Document text:
Cologne Open, the first edition of a new showcase festival offering a selection of the city's jazz musicians, spanned two nights in the renowned Stadtgarten venue. It was launched on the occasion of a meeting of the newly established Artistic Exchange Platform (AEP) of Europe Jazz Network at this venue. This report first provides some background information before reviewing the individual musical performances of the two nights. The reader can work his or her way through the background and proceed to the individual concerts or work the other way round.

The first edition of the Cologne scene showcase festival was launched by/at the Cologne Stadtgarten venue to celebrate the newly established Artistic Exchange Platform (AEP) of Europe Jazz Network. The AEP meeting brought together some twenty different artistic directors of Jazz festivals and venues from all over Europe, to discuss the artistic aspects of their programming in order to coordinate and collaborate more tightly on future perspectives.

Stadtgarten is one of the major venues in Cologne besides Loft and Subway. Since its foundation 31 years ago it has developed into a profiled place, presenting and stimulating a broader spectrum of contemporary music. A giant step was its recent transformation into an artistic center fully concentrating on that task. Under the lead of artistic director Reiner Michalke and former artistic director of internationally renowned Moersfestival it has now been upgraded to an European Center of Jazz and Contemporary Music, extra funded by the Federal State and the central German government. The German term "Aktuelle Musik" means "up-to-date music" or "currently relevant music."

The venue Stadtgarten derives from the Initiative Kölner Jazz Haus e.V., which still is the carrier of the center. The original initiative founded its own recording label JazzHausMusik. Later two collectives of younger musicians came into being, the Klaengkollektiv also with its own recoding label and three-days festival in November, and the Impakt Kollektiv that has its recordings on bandcamp. The Klaengkollektiv gathers musicians as drummer Jonas Burgwinkel and bassist Robert Landfermann (the universal rhythm tandem of Germany), pianist Pablo Held, trumpeter Frederik Koster, Die Verwandlung-according to flourishing, deeply ingrained German custom all manifold award winners. There is also the annual Winter Jazz meeting organized by two musicians, saxophonist Angelika Niescier and bassist Ulla Oster, both associated with Stadtgarten.

Showcasing Cologne scene's offspring

Through Cologne, normally one of the warmer regions of Germany, swept a chilling cold wind (from the east) during those two days, converting the city into a strong wintry setting.

Data records:
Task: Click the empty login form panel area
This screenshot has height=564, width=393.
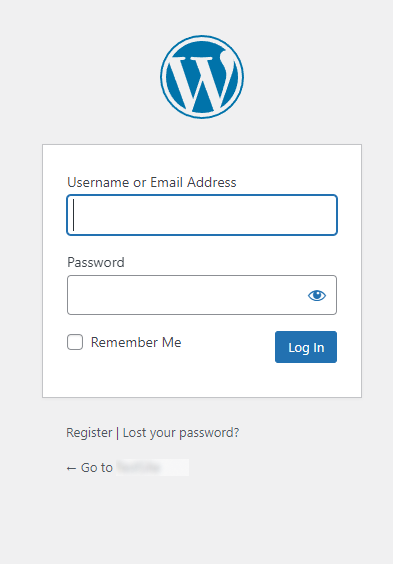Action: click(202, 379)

--

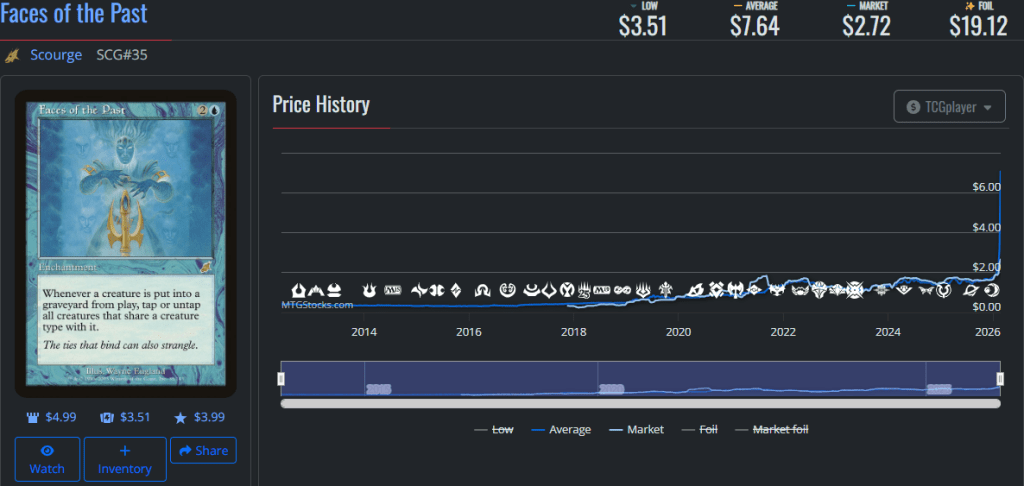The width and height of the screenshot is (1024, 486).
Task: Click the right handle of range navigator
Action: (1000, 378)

List of tasks:
1. In the Cologne Open report, how many artistic directors did the AEP meeting bring together?
2. Based on the Cologne Open report, explain the purpose of the AEP meeting that gathered the artistic directors.

Complete answers:
1. Some twenty artistic directors of jazz festivals and venues from all over Europe.

2. The directors met to discuss the artistic aspects of their programming. The aim was to coordinate and collaborate more tightly on future perspectives.